[Pixel coordinate grounding data]
▼

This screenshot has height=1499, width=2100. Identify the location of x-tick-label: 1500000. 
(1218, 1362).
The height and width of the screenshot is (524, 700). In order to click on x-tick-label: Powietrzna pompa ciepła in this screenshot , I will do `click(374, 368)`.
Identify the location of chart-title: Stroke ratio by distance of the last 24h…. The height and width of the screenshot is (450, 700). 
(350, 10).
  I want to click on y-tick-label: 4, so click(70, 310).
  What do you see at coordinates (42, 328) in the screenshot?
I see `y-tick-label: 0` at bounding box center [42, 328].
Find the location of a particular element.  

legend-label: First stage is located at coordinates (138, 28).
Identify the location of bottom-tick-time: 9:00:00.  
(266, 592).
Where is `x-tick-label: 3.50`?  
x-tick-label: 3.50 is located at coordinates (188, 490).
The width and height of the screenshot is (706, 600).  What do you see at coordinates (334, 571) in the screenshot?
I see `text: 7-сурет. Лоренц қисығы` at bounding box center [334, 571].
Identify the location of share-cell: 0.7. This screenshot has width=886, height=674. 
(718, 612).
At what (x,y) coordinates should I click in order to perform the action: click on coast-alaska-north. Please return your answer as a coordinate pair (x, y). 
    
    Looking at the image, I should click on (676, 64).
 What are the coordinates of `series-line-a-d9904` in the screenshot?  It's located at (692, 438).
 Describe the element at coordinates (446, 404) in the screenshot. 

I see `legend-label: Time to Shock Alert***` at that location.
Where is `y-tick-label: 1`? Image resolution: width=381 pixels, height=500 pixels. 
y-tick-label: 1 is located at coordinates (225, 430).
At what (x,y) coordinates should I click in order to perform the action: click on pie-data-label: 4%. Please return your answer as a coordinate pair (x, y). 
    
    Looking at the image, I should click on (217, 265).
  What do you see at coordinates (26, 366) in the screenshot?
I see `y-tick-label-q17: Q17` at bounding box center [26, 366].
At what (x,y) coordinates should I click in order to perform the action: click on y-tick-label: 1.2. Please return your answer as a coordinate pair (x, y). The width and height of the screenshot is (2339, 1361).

▲

Reproduce all of the lines above, changing "Identify the location of" to "Determine the position of" wherever it occurs and keeping everything else identical.

### Expected answer
This screenshot has height=1499, width=2100. Determine the position of x-tick-label: 1500000. 
(1218, 1362).
The height and width of the screenshot is (524, 700). In order to click on x-tick-label: Powietrzna pompa ciepła in this screenshot , I will do `click(374, 368)`.
Determine the position of chart-title: Stroke ratio by distance of the last 24h…. The height and width of the screenshot is (450, 700). 
(350, 10).
  I want to click on y-tick-label: 4, so click(70, 310).
  What do you see at coordinates (42, 328) in the screenshot?
I see `y-tick-label: 0` at bounding box center [42, 328].
Find the location of a particular element.  

legend-label: First stage is located at coordinates (138, 28).
Determine the position of bottom-tick-time: 9:00:00.  
(266, 592).
Where is `x-tick-label: 3.50`?  
x-tick-label: 3.50 is located at coordinates (188, 490).
The width and height of the screenshot is (706, 600).  What do you see at coordinates (334, 571) in the screenshot?
I see `text: 7-сурет. Лоренц қисығы` at bounding box center [334, 571].
Determine the position of share-cell: 0.7. This screenshot has width=886, height=674. 
(718, 612).
At what (x,y) coordinates should I click in order to perform the action: click on coast-alaska-north. Please return your answer as a coordinate pair (x, y). 
    
    Looking at the image, I should click on (676, 64).
 What are the coordinates of `series-line-a-d9904` in the screenshot?  It's located at (692, 438).
 Describe the element at coordinates (446, 404) in the screenshot. 

I see `legend-label: Time to Shock Alert***` at that location.
Where is `y-tick-label: 1`? Image resolution: width=381 pixels, height=500 pixels. 
y-tick-label: 1 is located at coordinates (225, 430).
At what (x,y) coordinates should I click in order to perform the action: click on pie-data-label: 4%. Please return your answer as a coordinate pair (x, y). 
    
    Looking at the image, I should click on (217, 265).
  What do you see at coordinates (26, 366) in the screenshot?
I see `y-tick-label-q17: Q17` at bounding box center [26, 366].
At what (x,y) coordinates should I click in order to perform the action: click on y-tick-label: 1.2. Please return your answer as a coordinate pair (x, y). The width and height of the screenshot is (2339, 1361).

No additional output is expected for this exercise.